Nem o protesto de Luanda, nem o de Benguela foram autorizados pelos governos locais. Três activistas que falaram com a Human Rights Watch disseram que tentaram obter a autorização das autoridades de Luanda, mas não receberam resposta. Um documento do governo da província de Benguela, a que a Human Rights Watch teve acesso, explica que a realização do protesto não foi autorizada por este ter sido agendado para um dia útil e perto de uma escola. Esta justificação excessivamente vaga, para recusar a realização de um protesto, viola o direito à reunião pacífica ao abrigo da legislação internacional em matéria de direitos humanos, alerta a Human Rights Watch.
Entre os indivíduos feridos durante os protestos de Luanda estavam três membros do grupo conhecido como “15+2” – um clube de leitura inspirado no livro Da Ditadura à Democracia de Gene Sharp – cujos membros foram detidos em Junho de 2015, por terem discutido tópicos como manifestações pacíficas e democracia, numa reunião do grupo. Em Março de 2016, um tribunal em Angola declarou-os culpados de preparar uma rebelião contra o governo e condenou-os a penas até oito anos de prisão. O Supremo Tribunal libertou provisoriamente o grupo em Junho, ficando a aguardar uma decisão final sobre o recurso. Em Setembro, os 17 membros foram libertados, após a aprovação pelo Parlamento de uma lei de amnistia.

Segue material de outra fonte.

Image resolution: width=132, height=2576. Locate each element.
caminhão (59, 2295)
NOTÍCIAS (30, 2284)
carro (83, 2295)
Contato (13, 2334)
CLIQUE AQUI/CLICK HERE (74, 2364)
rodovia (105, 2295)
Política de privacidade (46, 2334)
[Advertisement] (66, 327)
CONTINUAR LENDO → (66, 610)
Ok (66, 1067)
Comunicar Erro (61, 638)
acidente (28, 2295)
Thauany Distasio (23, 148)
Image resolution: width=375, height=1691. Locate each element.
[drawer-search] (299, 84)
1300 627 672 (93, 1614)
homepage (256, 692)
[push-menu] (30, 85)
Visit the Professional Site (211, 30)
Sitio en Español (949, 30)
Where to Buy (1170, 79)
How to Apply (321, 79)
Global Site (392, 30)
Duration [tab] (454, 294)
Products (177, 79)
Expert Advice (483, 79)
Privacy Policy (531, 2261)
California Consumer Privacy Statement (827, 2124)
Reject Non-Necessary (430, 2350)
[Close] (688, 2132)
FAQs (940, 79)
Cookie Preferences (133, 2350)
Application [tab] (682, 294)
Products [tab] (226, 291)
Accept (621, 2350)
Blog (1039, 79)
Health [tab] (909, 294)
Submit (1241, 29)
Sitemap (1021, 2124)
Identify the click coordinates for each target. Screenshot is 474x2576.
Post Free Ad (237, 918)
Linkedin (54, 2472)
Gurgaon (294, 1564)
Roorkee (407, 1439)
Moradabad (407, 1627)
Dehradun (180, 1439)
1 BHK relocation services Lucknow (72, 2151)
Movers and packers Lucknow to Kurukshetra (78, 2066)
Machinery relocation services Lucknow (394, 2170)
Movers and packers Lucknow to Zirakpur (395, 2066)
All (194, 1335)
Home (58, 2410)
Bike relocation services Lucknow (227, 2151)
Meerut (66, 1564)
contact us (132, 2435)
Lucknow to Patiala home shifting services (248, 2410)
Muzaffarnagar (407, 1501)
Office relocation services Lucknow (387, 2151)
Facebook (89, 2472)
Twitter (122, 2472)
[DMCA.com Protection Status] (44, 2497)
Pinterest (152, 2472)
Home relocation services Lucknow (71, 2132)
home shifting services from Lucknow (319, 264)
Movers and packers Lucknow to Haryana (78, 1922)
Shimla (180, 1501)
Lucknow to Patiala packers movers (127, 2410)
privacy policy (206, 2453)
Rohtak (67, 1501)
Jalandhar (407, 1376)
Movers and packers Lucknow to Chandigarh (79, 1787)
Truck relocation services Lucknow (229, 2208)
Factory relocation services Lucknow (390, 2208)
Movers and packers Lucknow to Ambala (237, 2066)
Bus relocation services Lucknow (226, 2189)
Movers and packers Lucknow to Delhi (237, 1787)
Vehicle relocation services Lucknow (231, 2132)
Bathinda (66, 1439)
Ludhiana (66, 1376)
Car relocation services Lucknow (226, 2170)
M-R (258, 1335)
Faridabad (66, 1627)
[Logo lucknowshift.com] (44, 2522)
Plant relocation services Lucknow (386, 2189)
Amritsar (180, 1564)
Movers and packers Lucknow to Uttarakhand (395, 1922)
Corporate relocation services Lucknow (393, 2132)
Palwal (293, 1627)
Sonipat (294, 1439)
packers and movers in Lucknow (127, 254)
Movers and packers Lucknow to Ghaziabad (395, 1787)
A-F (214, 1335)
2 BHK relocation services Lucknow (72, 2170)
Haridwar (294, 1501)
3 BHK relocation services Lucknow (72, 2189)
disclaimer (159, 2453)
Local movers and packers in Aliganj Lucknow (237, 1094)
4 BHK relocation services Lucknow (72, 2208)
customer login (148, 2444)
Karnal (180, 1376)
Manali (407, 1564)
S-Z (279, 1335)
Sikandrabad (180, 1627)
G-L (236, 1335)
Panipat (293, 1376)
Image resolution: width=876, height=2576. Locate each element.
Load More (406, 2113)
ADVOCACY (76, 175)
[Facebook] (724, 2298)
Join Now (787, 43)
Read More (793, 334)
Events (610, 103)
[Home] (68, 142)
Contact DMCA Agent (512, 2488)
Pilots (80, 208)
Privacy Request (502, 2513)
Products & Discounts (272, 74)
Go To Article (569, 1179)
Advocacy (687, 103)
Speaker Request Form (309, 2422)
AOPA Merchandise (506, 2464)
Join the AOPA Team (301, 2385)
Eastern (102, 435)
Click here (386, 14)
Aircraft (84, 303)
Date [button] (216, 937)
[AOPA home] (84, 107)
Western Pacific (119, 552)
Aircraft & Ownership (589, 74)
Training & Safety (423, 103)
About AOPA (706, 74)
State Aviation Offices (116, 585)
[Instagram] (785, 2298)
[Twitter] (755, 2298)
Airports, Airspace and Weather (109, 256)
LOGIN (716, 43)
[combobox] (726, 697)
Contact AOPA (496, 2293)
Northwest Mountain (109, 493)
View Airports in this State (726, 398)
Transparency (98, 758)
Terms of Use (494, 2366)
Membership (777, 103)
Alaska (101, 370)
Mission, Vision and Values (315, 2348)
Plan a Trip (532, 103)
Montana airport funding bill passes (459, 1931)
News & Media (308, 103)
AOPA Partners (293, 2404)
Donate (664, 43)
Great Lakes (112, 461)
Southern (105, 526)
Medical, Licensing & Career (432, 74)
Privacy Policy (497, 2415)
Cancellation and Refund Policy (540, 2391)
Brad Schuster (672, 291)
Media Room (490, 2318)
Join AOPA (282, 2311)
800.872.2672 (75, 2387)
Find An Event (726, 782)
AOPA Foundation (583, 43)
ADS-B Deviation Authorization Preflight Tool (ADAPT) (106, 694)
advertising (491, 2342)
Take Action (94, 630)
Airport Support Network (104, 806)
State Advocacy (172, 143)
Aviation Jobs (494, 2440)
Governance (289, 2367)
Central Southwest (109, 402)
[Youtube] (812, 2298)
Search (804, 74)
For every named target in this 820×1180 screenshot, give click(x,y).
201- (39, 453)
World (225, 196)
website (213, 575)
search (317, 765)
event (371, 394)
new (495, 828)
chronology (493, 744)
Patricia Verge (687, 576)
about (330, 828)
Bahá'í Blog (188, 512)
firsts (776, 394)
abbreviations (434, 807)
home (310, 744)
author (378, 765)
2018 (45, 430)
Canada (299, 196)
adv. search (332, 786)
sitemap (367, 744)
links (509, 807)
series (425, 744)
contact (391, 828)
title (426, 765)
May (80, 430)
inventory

O artigo 47.º da Constituição de Angola permite que os cidadãos protestem sem autorização prévia, desde que informem as autoridades com a devida antecedência. No entanto, o governo travou e dispersou repetidamente os protestos pacíficos contra o mesmo através do uso desnecessário ou excessivo de força ou de detenções arbitrárias.
“Uma eleição justa requer respeito pela liberdade de associação, expressão e reunião pacífica”, relembrou Bekele. “O ataque da polícia à estes manifestantes pacíficos, envia uma mensagem desencorajadora a quem queira criticar o governo, e é um sinal de alerta em relação à justiça das eleições deste ano.”